Desa yang sejuk dengan panorama alamnya yang indah, tampak tenang dan damai. Mereka saling bertegur sapa, menundukkan kepala setiap kali bertemu dengan masyarakat lainnya. Sungguh pemandangan yang indah, yang jarang kita temui di zaman sekarang.

Menariknya, setiap tahun tepatnya pada tanggal 1 Suro, seluruh masyarakat berkumpul dalam satu ruangan, memanjatkan doa bersama, sesuai dengan keyakinan dan agamanya masing-masing. Masyarakat berbondong-bondong, bergiliran, datang memohon kepada Sang Pencipta, untuk keselamatan, kesejahteraan, Desa Sindang Jati khususnya, serta Indonesia pada umumnya. Tanpa memandang ras, agama atau suku bangsa. Semua berbaur menjadi satu, untuk doa yang sama.

Desa Sindang Jati, Ditetapkan Sebagai Desa Pancasila

Kabut Pagi di Desa Sindang Jati saat Peringatan HUT RI ke-80
Kabut Pagi di Desa Sindang Jati saat Peringatan HUT RI ke-80

Sindang Jati, merupakan salah satu desa yang berada di lereng gunung api aktif, Gunung Kaba, persisnya di Kecamatan Sindang Kelingi, berjarak sekira 40 menit dari pusat kota Kabupaten Rejang Lebong.
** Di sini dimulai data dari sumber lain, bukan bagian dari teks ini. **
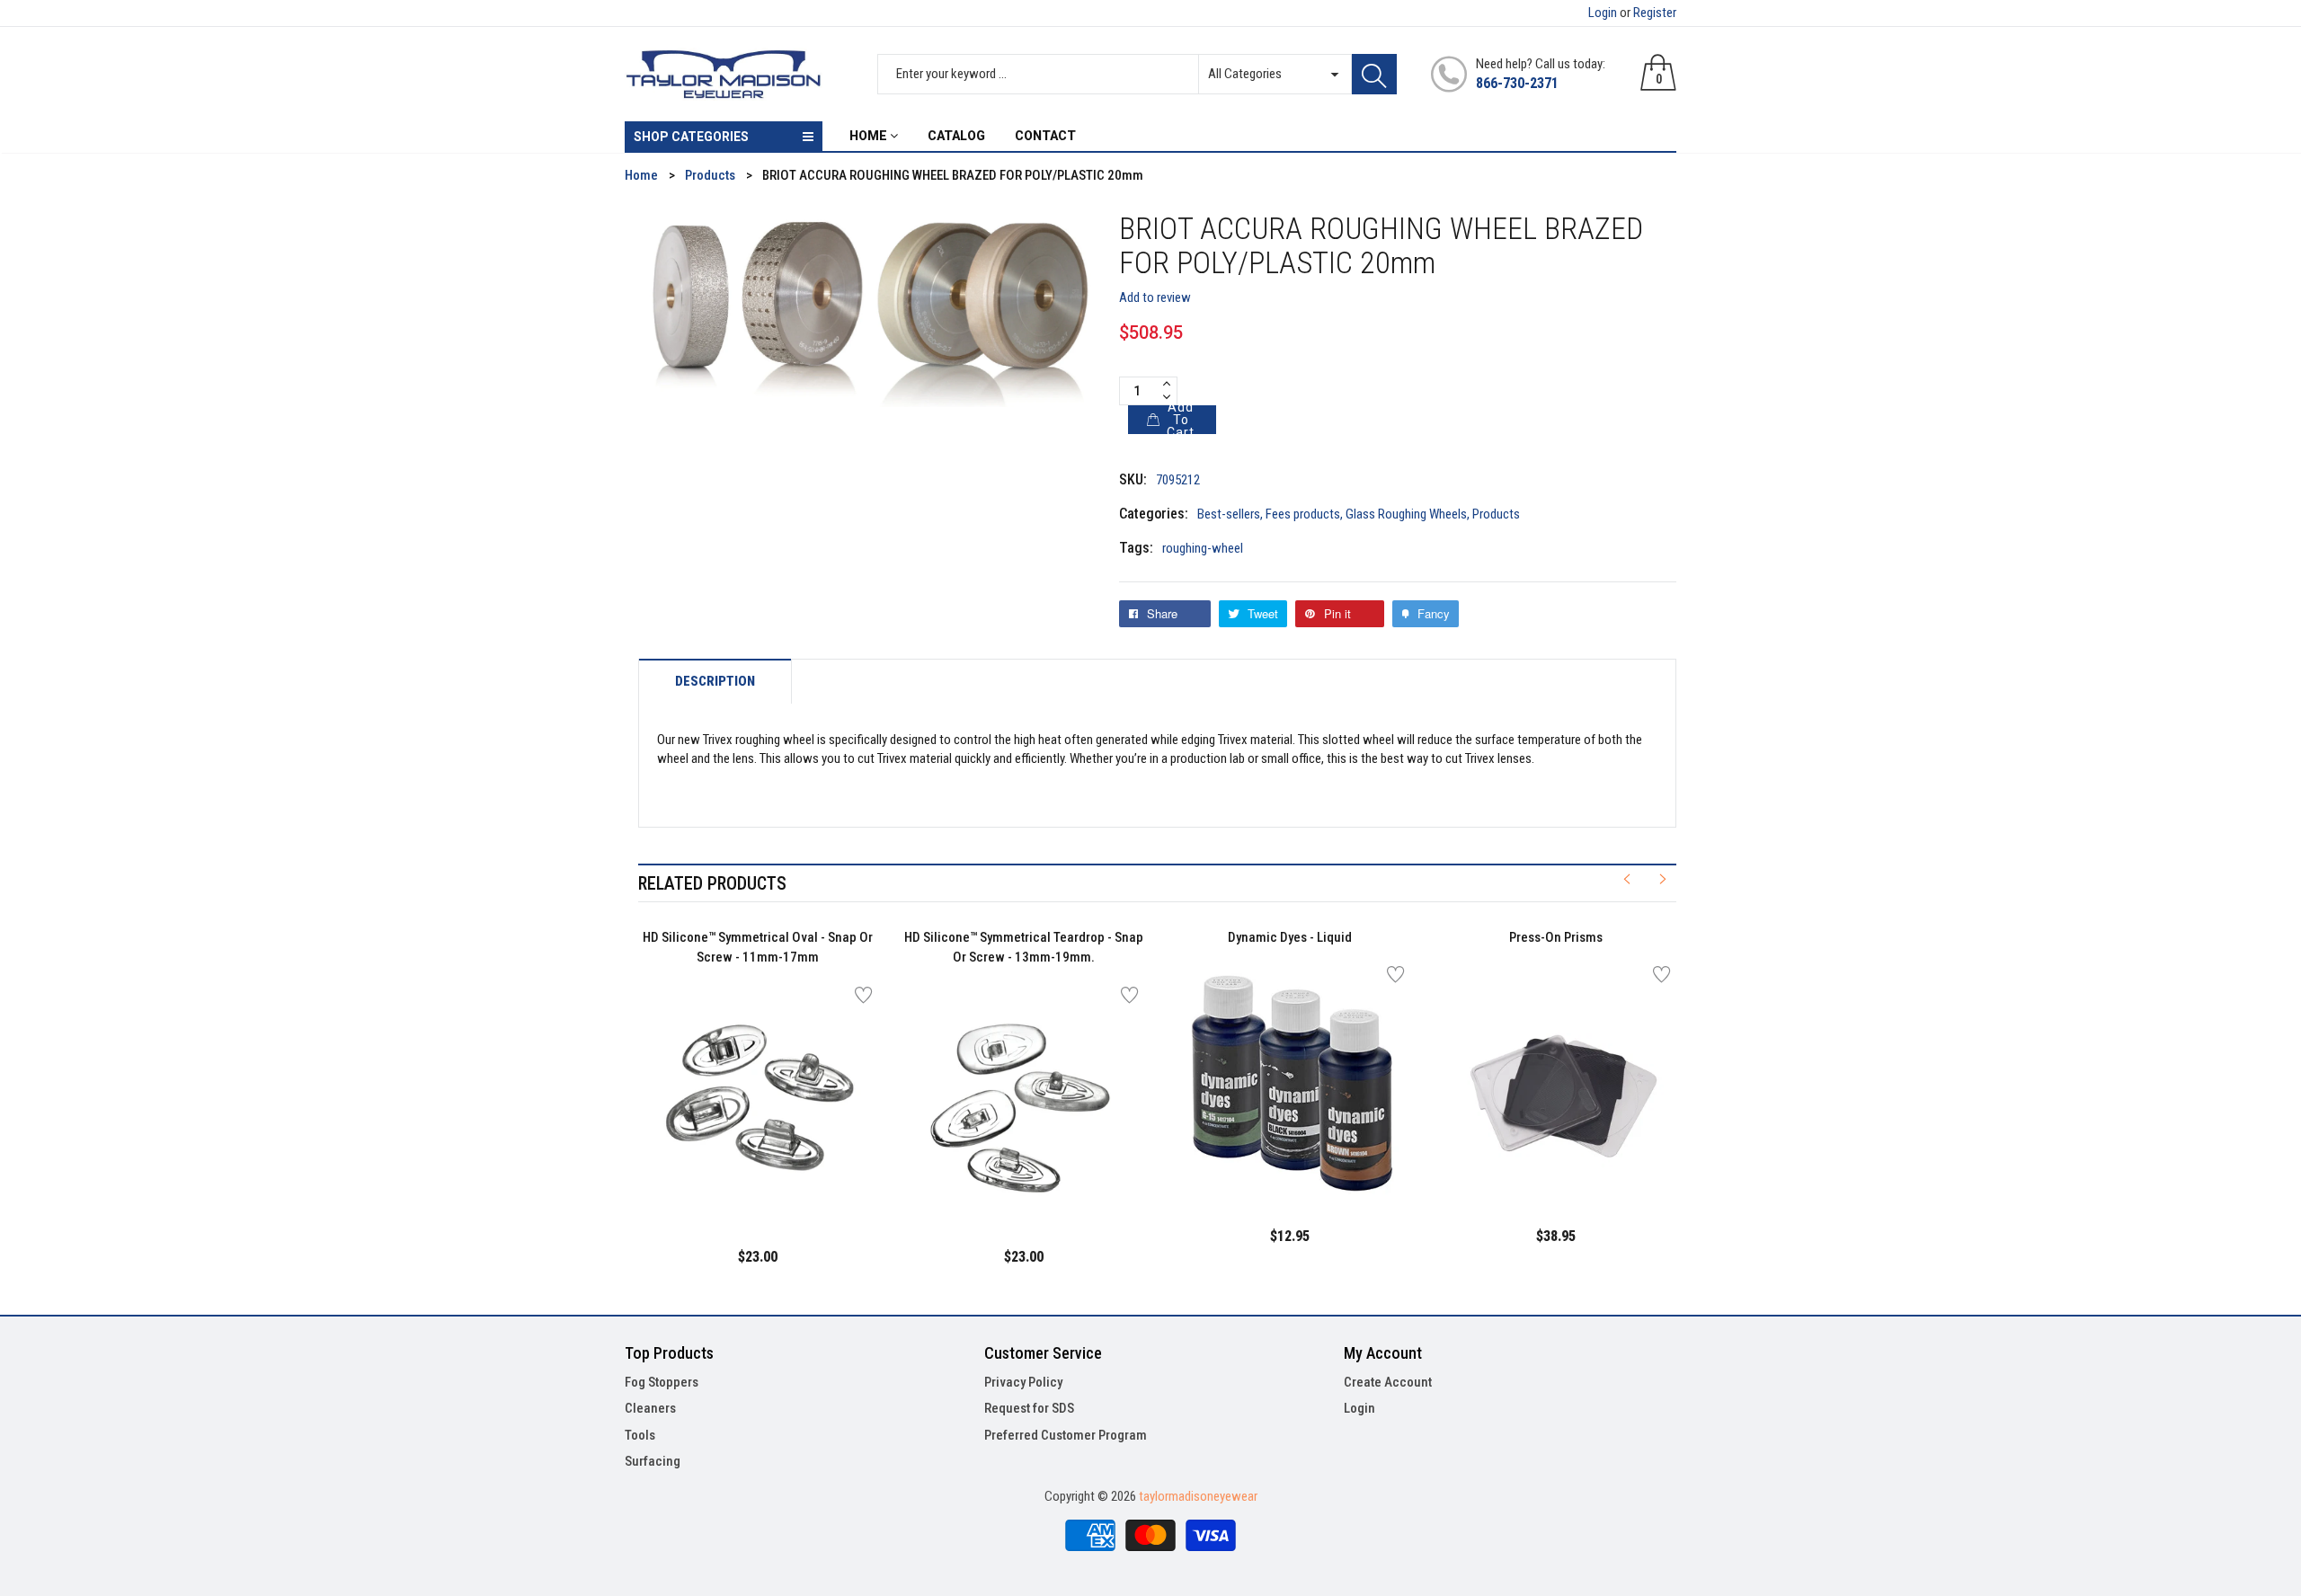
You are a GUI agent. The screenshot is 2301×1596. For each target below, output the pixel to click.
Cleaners (650, 1408)
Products (1496, 514)
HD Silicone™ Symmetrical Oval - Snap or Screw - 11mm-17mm (758, 947)
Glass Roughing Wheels (1406, 514)
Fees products (1303, 514)
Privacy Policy (1023, 1382)
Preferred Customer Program (1065, 1435)
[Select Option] (713, 1180)
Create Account (1388, 1382)
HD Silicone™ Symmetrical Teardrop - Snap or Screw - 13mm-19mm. (1023, 947)
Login (1602, 12)
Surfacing (652, 1461)
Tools (640, 1435)
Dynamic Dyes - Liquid (1290, 937)
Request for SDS (1029, 1408)
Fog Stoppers (661, 1382)
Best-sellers (1228, 514)
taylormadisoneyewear (1198, 1496)
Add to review (1155, 297)
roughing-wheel (1202, 548)
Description (715, 681)
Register (1654, 12)
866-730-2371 (1517, 83)
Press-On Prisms (1556, 937)
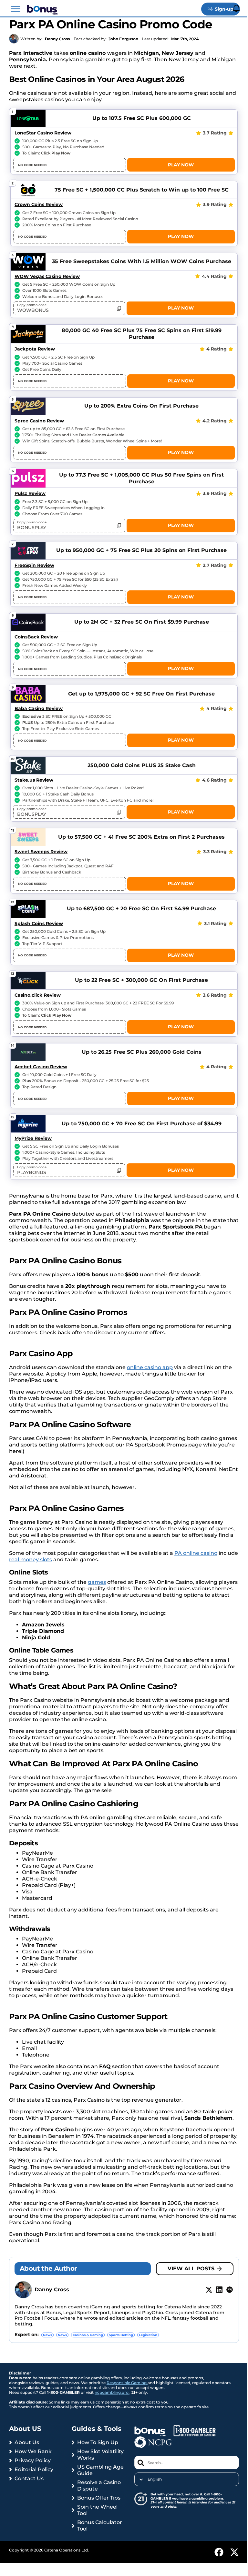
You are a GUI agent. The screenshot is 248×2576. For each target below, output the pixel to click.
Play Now (181, 165)
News (47, 2335)
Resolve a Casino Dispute (99, 2485)
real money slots (30, 1559)
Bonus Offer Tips (98, 2498)
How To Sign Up (97, 2442)
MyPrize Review (33, 1138)
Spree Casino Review (39, 421)
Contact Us (29, 2478)
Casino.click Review (38, 995)
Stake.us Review (34, 780)
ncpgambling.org (112, 2392)
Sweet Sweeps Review (41, 851)
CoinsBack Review (36, 637)
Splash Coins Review (39, 923)
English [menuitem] (155, 2479)
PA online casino (195, 1553)
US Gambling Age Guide (100, 2470)
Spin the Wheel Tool (97, 2510)
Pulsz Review (30, 493)
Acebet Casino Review (41, 1067)
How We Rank (33, 2451)
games (97, 1582)
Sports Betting (121, 2335)
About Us (27, 2442)
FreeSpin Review (34, 565)
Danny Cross (57, 38)
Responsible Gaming (127, 2382)
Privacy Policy (33, 2460)
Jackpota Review (35, 349)
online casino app (150, 1367)
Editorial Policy (34, 2469)
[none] (186, 2479)
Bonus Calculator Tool (99, 2525)
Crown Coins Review (39, 204)
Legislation (148, 2335)
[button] (15, 9)
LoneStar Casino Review (43, 133)
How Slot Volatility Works (100, 2454)
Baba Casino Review (39, 708)
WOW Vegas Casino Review (47, 276)
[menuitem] (186, 2479)
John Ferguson (123, 38)
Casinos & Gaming (88, 2335)
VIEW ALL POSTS (191, 2268)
Di sebelah utara, Desa Sindang Jati berbatasan dengan Desa Air Dingin. Kemudian, Sebelah Timur berbatasan dengan Desa Belitar Muka Sebrang, Sebelah Selatan berbatasan dengan Desa Empat Suku Menanti, Sebelah Barat berbatasan dengan Desa Sindang Jaya.

Desa Sindang Jati memiliki luas sekira 1.300 Ha, dimana 90 persen dimanfaatkan oleh masyarakat sebagai lahan pertanian dan 14 persen pemukiman masyarakat. Suhu rata-rata mencapai 23 derajat cellcius, dengan ketinggian 900 – 1.050 di atas permukaan laut. Kondisi ini, berpengaruh langsung terhadap pola tanam pada lahan pertanian di Desa Sindang Jati.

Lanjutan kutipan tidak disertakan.